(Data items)

-- Opening Marker --

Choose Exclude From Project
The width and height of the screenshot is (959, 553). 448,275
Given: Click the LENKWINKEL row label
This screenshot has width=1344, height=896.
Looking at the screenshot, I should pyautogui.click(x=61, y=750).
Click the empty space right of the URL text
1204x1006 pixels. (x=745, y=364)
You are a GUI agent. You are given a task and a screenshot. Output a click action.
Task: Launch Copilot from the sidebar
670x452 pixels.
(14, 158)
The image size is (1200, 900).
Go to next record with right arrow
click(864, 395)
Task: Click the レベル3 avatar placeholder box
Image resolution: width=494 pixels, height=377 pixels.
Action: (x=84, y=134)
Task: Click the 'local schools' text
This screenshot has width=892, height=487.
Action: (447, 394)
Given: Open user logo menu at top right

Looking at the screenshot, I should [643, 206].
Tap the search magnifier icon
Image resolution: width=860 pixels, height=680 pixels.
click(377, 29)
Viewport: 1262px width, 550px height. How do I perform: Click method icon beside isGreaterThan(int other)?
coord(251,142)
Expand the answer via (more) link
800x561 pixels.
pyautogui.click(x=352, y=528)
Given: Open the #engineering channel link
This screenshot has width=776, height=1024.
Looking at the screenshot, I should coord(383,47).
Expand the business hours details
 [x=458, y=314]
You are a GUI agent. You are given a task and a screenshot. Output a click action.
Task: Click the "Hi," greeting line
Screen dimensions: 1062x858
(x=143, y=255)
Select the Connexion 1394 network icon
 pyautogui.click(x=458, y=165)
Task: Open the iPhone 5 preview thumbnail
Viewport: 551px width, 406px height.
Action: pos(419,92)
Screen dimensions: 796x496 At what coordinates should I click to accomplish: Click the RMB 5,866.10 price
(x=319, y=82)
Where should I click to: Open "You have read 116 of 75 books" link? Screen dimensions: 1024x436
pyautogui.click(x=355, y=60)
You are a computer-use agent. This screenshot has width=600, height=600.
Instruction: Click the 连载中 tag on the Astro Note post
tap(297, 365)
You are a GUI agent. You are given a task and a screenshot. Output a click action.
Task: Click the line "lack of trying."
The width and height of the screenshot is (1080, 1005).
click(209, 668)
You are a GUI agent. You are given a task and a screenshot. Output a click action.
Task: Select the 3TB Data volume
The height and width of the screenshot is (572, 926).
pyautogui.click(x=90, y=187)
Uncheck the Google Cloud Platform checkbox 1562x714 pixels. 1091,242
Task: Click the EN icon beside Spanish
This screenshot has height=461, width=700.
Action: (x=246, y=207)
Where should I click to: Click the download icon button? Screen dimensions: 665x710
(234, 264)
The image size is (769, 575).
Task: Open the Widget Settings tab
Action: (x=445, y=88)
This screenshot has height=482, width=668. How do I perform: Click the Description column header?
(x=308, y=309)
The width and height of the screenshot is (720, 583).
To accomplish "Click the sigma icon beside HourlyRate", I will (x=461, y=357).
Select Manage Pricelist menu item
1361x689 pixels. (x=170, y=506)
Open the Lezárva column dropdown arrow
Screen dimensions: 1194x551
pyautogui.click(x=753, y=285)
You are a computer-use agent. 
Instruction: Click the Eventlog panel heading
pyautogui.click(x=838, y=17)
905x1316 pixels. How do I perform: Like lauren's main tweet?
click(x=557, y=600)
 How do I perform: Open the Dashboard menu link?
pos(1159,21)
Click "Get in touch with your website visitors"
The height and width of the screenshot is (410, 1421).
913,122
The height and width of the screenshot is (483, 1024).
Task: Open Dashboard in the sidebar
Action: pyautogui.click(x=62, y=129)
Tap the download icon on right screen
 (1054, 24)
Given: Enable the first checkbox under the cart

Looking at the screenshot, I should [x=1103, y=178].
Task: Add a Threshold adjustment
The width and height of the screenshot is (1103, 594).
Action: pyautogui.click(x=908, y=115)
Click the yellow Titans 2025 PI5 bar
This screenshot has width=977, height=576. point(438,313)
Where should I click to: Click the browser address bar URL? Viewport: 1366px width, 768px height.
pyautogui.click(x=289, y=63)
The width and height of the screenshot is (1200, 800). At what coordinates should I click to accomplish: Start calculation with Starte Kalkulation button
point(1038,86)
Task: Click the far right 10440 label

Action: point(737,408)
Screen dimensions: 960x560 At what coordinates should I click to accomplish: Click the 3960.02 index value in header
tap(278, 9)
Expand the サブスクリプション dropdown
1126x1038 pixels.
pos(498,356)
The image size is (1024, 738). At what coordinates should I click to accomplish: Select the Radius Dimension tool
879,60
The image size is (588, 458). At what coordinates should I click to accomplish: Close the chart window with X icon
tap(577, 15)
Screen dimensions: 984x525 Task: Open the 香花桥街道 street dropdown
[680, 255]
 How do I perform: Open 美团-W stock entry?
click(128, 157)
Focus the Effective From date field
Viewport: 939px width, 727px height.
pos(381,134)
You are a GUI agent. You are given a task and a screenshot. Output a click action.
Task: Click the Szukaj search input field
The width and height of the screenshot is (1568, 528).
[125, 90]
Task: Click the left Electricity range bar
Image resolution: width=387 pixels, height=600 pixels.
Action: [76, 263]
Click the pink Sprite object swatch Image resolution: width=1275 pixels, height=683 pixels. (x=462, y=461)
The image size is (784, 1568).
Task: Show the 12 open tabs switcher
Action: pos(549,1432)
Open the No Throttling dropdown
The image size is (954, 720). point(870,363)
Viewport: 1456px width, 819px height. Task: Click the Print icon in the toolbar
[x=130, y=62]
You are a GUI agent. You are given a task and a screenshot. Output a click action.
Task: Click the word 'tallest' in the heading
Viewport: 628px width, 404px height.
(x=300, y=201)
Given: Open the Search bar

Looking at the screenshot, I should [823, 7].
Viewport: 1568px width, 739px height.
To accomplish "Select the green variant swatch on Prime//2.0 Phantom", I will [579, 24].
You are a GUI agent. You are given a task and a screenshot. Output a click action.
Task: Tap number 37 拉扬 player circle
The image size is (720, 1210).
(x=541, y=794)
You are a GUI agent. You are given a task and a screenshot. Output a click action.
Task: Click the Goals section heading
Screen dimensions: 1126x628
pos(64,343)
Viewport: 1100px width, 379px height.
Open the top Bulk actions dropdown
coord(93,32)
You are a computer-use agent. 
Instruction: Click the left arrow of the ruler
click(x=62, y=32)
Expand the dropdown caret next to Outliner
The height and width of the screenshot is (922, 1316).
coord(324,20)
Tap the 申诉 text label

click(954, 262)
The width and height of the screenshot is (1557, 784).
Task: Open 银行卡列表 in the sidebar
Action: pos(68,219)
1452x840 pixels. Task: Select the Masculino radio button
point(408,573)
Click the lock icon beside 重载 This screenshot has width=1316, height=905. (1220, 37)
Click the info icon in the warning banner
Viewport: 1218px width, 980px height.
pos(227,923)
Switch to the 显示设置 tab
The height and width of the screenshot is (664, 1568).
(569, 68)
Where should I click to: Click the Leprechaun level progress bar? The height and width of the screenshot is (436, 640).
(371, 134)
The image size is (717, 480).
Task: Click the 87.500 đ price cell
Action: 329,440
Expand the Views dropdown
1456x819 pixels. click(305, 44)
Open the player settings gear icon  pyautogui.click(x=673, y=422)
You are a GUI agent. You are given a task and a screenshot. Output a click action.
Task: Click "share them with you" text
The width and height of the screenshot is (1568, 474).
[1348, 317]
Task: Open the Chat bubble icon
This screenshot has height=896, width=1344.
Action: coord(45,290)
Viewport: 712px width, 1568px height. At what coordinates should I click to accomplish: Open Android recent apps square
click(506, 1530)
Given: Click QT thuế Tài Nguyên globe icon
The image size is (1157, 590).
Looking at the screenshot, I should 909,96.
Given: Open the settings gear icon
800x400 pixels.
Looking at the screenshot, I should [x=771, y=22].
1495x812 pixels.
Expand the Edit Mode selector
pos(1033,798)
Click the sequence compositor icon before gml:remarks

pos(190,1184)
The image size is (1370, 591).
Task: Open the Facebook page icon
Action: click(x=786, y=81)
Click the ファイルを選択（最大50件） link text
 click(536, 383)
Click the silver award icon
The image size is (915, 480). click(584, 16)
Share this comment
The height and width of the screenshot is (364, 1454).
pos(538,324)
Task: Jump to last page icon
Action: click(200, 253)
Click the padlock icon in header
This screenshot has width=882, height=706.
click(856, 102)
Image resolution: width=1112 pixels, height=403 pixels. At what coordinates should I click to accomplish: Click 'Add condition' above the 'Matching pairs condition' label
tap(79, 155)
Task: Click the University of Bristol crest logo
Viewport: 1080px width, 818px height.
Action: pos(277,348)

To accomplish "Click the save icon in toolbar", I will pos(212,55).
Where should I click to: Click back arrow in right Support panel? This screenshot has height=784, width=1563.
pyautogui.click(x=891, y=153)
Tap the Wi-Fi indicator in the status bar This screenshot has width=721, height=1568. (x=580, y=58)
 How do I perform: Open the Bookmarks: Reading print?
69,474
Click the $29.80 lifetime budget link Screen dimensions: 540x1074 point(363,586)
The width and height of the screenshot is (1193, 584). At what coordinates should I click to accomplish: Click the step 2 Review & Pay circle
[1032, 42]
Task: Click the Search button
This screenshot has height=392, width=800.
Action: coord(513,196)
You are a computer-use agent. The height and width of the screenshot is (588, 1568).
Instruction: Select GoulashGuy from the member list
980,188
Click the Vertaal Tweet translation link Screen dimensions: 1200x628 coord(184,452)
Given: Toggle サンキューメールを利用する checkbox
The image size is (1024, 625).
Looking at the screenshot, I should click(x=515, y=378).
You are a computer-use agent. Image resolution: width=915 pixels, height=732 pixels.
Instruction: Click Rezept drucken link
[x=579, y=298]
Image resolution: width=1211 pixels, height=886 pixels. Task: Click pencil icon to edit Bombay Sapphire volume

-- Closing Marker --

PROBLEM: What is needed is each line of the entries that contains the word "gear".

ANSWER TO THIS TASK:
Open the player settings gear icon  pyautogui.click(x=673, y=422)
Given: Open the settings gear icon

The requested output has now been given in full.